■ Problem requirements ■
Only the records, exactly as written, belong in the answer; pictures do not.

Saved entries
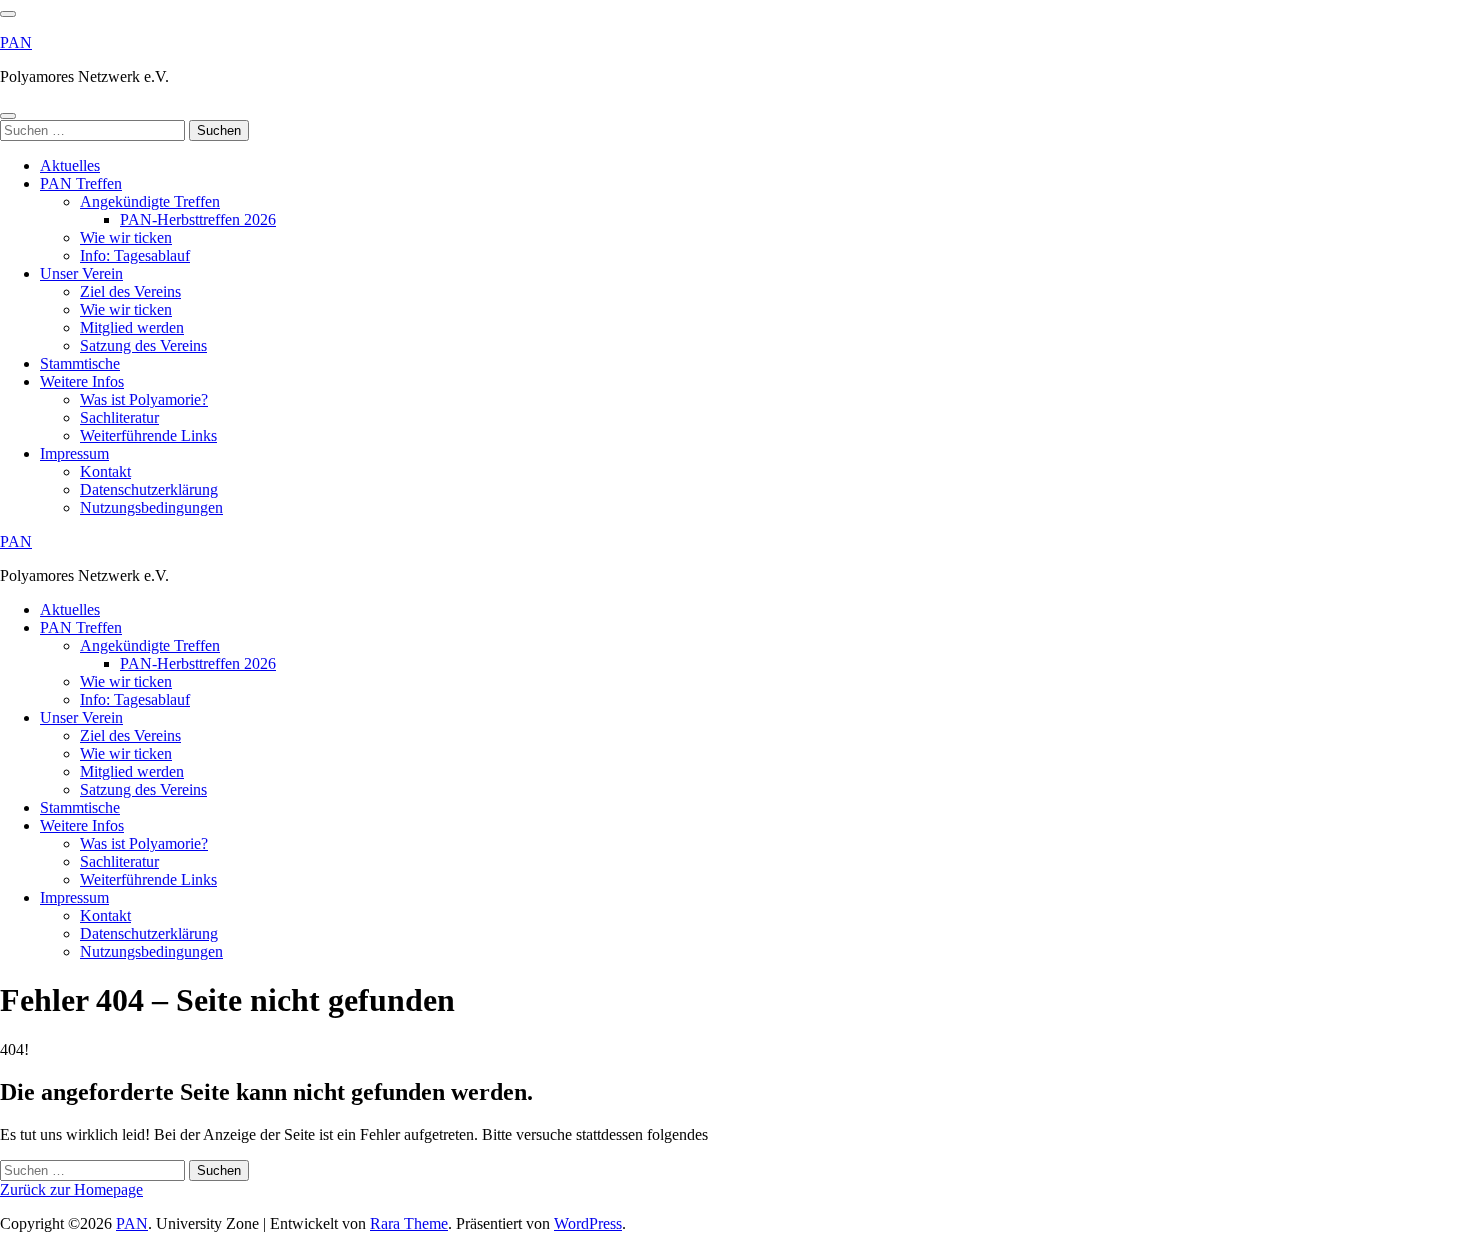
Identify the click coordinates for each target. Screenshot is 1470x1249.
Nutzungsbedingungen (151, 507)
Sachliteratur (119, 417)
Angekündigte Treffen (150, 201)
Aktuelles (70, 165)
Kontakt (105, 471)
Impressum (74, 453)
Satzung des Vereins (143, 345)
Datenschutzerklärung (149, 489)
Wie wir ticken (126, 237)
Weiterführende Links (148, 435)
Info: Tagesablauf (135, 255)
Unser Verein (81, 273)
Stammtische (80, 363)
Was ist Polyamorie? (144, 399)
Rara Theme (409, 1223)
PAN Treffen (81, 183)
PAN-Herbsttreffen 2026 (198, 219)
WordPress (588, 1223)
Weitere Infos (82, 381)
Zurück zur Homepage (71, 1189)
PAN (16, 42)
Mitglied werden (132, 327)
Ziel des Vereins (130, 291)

■ Written answer ■
Identify the click coordinates for each target. Screenshot is 1470x1249.
Nutzungsbedingungen (151, 507)
Sachliteratur (119, 417)
Angekündigte Treffen (150, 201)
Aktuelles (70, 165)
Kontakt (105, 471)
Impressum (74, 453)
Satzung des Vereins (143, 345)
Datenschutzerklärung (149, 489)
Wie wir ticken (126, 237)
Weiterführende Links (148, 435)
Info: Tagesablauf (135, 255)
Unser Verein (81, 273)
Stammtische (80, 363)
Was ist Polyamorie? (144, 399)
Rara Theme (409, 1223)
PAN Treffen (81, 183)
PAN-Herbsttreffen 2026 (198, 219)
WordPress (588, 1223)
Weitere Infos (82, 381)
Zurück zur Homepage (71, 1189)
PAN (16, 42)
Mitglied werden (132, 327)
Ziel des Vereins (130, 291)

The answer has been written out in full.